- _What the task requires_
List every line below that contains the word "header", treating uppercase and lowercase letters as different.

[Entries for locating words and elements]
## start
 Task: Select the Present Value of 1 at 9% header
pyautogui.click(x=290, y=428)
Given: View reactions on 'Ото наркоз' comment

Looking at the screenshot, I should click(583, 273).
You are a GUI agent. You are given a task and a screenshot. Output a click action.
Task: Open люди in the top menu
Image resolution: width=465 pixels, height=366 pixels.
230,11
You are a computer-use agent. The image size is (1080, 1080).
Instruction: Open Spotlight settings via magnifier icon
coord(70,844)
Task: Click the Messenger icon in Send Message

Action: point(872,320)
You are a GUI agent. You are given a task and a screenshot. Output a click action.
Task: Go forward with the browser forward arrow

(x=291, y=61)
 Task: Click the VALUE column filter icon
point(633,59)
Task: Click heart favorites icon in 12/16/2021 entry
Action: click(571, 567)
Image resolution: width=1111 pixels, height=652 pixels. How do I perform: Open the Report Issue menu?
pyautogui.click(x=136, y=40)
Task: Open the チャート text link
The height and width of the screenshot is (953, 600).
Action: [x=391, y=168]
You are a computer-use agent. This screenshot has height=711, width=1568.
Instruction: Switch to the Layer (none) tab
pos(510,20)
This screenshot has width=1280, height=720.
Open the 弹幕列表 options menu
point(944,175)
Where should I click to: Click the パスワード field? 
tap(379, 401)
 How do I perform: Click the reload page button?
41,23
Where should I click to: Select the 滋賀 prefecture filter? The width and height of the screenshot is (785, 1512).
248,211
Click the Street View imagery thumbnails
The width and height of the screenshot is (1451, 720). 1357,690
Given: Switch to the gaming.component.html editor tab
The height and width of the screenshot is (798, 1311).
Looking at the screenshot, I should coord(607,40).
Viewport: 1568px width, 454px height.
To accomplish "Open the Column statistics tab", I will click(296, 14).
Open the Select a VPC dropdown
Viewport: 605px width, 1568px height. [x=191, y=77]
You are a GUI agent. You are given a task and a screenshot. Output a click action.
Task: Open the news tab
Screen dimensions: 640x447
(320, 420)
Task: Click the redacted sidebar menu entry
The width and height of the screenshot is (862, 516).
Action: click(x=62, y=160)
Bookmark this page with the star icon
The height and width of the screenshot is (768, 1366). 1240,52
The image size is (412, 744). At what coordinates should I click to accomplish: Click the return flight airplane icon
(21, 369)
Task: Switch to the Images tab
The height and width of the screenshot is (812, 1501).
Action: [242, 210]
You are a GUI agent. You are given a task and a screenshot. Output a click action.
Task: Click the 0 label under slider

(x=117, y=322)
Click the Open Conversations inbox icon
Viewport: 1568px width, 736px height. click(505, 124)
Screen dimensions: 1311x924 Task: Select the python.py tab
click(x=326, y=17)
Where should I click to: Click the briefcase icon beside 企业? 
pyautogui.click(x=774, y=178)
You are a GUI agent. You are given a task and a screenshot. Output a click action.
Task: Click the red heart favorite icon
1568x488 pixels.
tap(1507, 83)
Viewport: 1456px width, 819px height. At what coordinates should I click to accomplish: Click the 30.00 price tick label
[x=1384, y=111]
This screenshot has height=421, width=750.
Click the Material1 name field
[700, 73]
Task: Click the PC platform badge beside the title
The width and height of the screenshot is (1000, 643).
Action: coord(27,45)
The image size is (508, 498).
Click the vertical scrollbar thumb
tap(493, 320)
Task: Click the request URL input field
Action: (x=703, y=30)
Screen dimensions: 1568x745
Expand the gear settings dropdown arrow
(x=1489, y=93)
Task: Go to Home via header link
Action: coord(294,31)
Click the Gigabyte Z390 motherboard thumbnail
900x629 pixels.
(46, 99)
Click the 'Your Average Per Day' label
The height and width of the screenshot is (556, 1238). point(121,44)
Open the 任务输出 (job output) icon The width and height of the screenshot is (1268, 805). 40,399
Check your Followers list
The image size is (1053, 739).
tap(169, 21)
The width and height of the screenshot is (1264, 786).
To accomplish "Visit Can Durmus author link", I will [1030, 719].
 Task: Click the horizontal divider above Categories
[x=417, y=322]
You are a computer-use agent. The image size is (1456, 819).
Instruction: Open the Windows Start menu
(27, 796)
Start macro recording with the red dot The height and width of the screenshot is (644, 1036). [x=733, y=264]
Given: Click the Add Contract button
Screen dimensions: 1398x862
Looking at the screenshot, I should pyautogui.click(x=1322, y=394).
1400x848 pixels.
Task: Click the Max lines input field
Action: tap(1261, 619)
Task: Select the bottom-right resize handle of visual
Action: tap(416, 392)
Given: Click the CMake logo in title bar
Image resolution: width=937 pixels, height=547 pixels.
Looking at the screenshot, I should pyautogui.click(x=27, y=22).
## end
- _Task result_
 Task: Select the Present Value of 1 at 9% header
Task: Go to Home via header link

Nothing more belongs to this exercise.